**O QUE FAZER**
1: No texto sobre o aborto legal em Londrina, onde fica a sede do Programa Rosa Viva?
2: Prossiga com o texto sobre o aborto legal em Londrina a partir da última frase dele.

**TEXTO FORNECIDO**
|---|
Questionada na tarde desta sexta-feira (11), a Sesa (Secretaria de Estado da Saúde) informou que o conteúdo ainda está "em análise" pelos técnicos da pasta antes que qualquer orientação seja enviada às regionais de saúde. Já o CRM-PR (Conselho Regional de Medicina do Paraná) decidiu aguardar a deliberação do CFM (Conselho Federal de Medicina) para se manifestar.

O MPF (Ministério Público Federal), Defensoria Pública da União e os governos de 12 estados expediram uma recomendação administrativa às secretarias de saúde e ao SUS orientando que a exigência sobre notificação aos órgãos de segurança não deve comprometer o atendimento, servindo apenas para fins estatísticos. Os 12 estados são: Acre, Amazonas, Bahia, Espírito Santo, Minas Gerais, Pará, Pernambuco, Rio de Janeiro, Rio Grande do Sul, Rondônia, Sergipe e Tocantins.

ACOLHIMENTO

Em Londrina, o Programa Rosa Viva é o principal responsável pelo acolhimento de mulheres vítimas de estupro. Sediado na Maternidade Infantil Lucilla Ballalai, orienta para que as vítimas procurem o atendimento em até 72 horas depois do crime visando maior eficácia na imunização contra DSTs (doenças sexualmente transmissíveis).

O HU (Hospital Universitário) de Londrina é a única instituição da cidade cadastrada na Secretaria Municipal de Saúde para realizar a interrupção das gestações diante, também, das outras duas situações permitidas: risco de vida para a gestante e anencefalia do feto. Segundo a assessoria de comunicação do HU, foram realizados, em média, 13 abortos por ano na última década em gestações oriundas de estupros. No Paraná, hospitais universitários de Maringá, Ponta Grossa, Cascavel e Curitiba também estão autorizados a realizar o procedimento.

Em todo o País, levantamento do mapadoabortolegal.org mostra que, de 176 hospitais consultados, 64 não fazem o procedimento, 20 deixaram de realizar nos últimos anos e 42 seguem realizando.

"CRUELDADE"

“Como uma portaria do Ministério da Saúde vai estar lidando com um tema de teor policial? Sequer este governo tem a noção de que a missão dos serviços de saúde é o cuidado, o acolhimento”, critica a docente do programa de Pós-Graduação do Departamento de Sociologia da UEL (Universidade Estadual de Londrina), Silvana Mariano.
|---|
**DADOS BRUTOS**
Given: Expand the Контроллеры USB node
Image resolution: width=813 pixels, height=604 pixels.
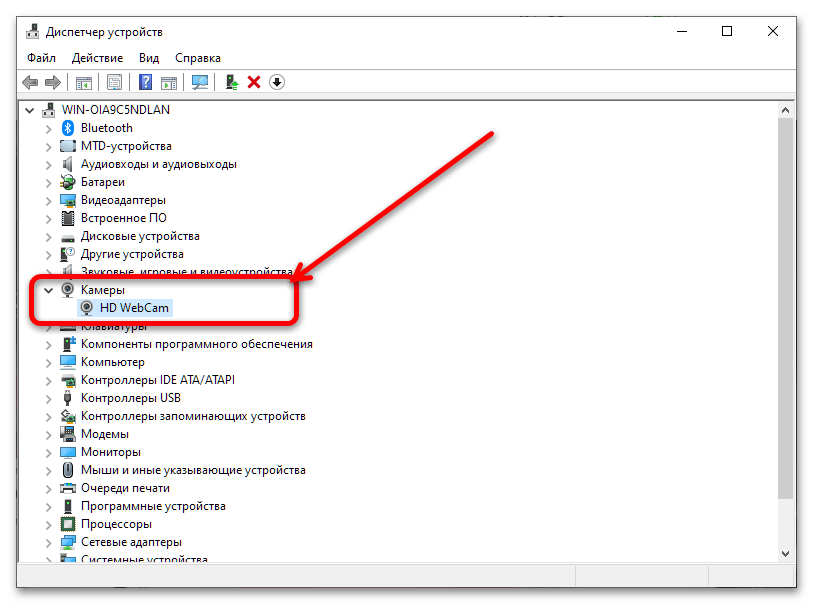Looking at the screenshot, I should 48,398.
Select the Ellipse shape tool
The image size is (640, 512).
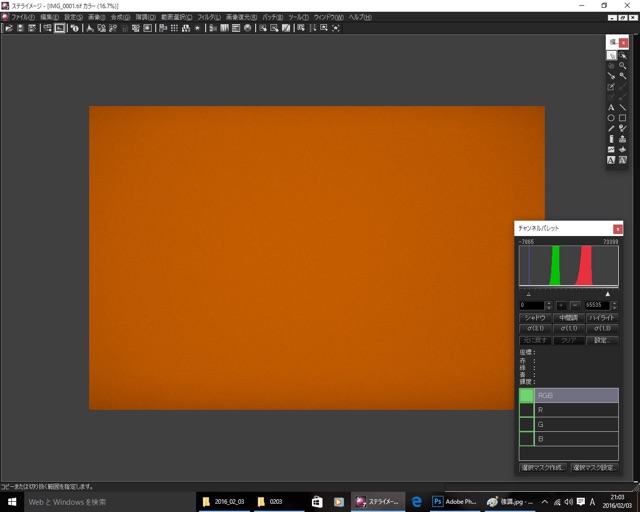coord(611,118)
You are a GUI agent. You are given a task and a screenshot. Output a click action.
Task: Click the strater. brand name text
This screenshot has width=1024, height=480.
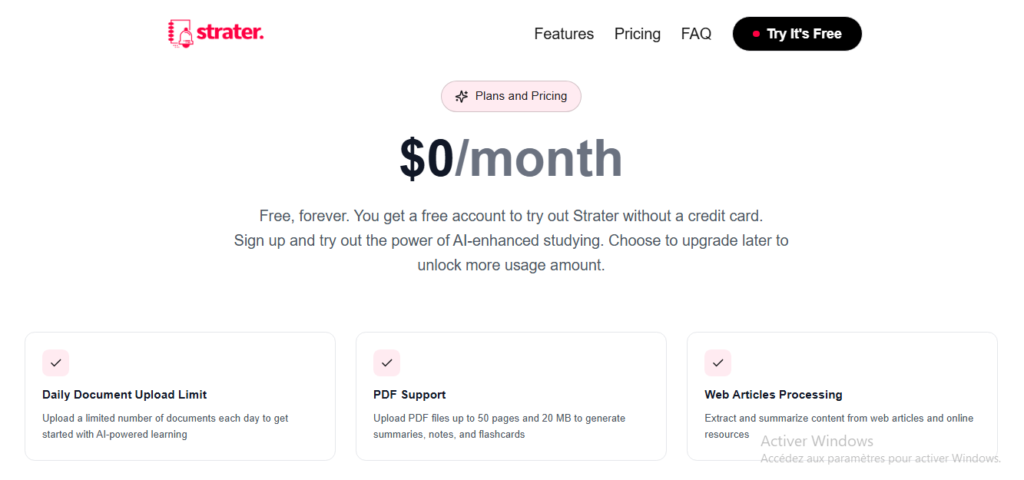pos(231,33)
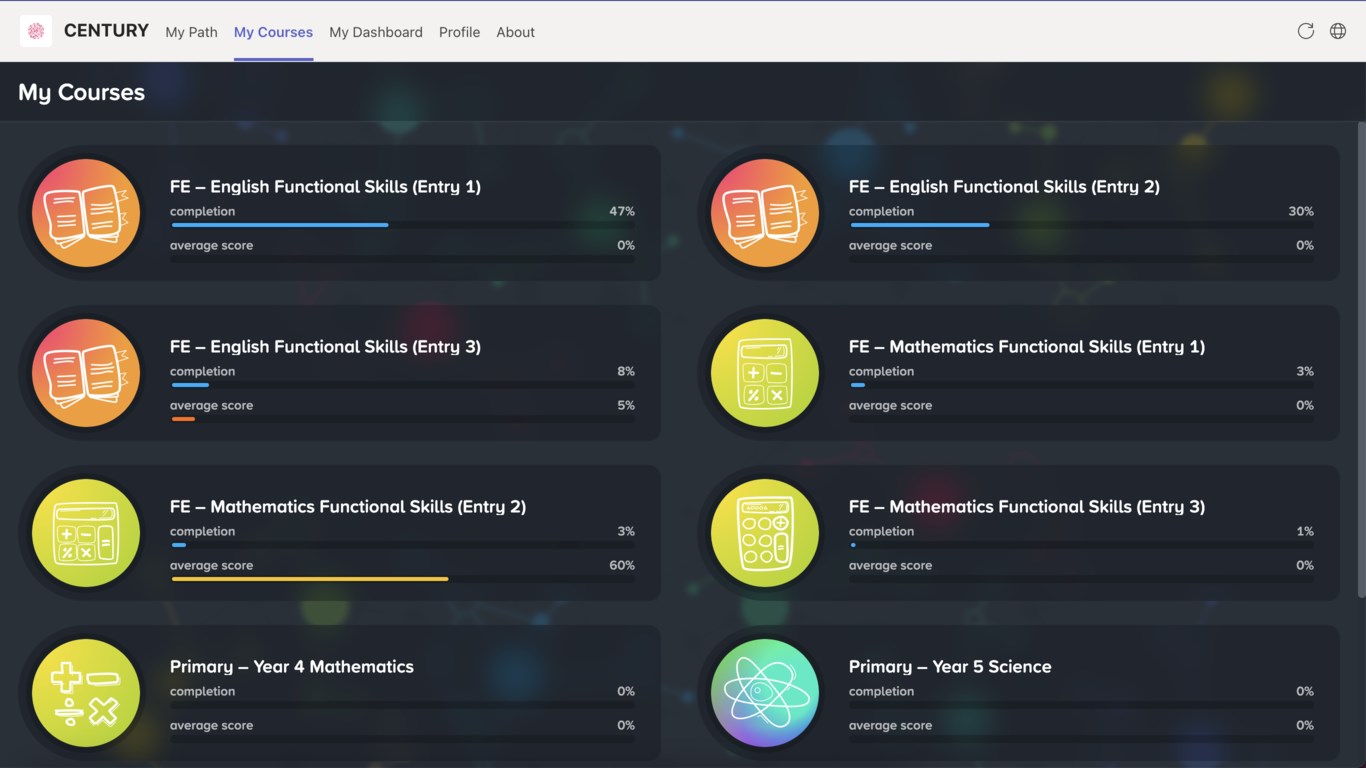Click the CENTURY brain logo icon
This screenshot has height=768, width=1366.
click(36, 31)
|---|
**RESPOSTAS POR TAREFA**
1: Na Maternidade Infantil Lucilla Ballalai.

2:
O apontamento da professora, defensora de maior autonomia para as mulheres, faz referência ao trecho que determina à equipe médica a autoridade para notificar a polícia sobre o caso de estupro mesmo sem o consentimento da vítima, o que é garantido pela Lei Federal 13.931/19. Como consequência, a previsão é que muitas mulheres escolham meios ilegais para fazer o aborto em razão do medo de sofrerem ainda mais nas mãos dos agressores, que são, na maioria das vezes, pessoas de seu convívio familiar e social, aponta a docente.

Dados mais aprofundados sobre a oferta do serviço no País podem ser encontrados no site mapadoabortolegal.org, uma iniciativa entidade nascida em Londres, Artigo 19.

“E como o aborto inseguro está entre as principais causas de morte no Brasil, dificultar essa prática pode fazer com que elas busquem opções fora dos serviços de saúde, especialmente as mais pobres, as negras e as jovens”, avalia.

O texto também determina que a equipe médica preserve “possíveis evidências materiais do crime de estupro a serem entregues imediatamente à autoridade policial, inclusive fragmentos do embrião ou feto, para levar à identificação genética do autor do crime”. Traz ainda novas exigências como a oferta para que a gestante veja a imagem do feto ainda em seu ventre e que a vítima responda a um questionário sobre episódio de violência.

A decisão do Ministério da Saúde de dificultar” a oferta de abortos legais acata sugestão da Associação Guadalupe feita à Defensoria Pública da União em fevereiro para revogação da norma técnica 1.508/2005 que faz o regramento legal do tema. A entidade de São José dos Campos (SP) promove o acolhimento de gestantes em situação de vulnerabilidade social e emocional.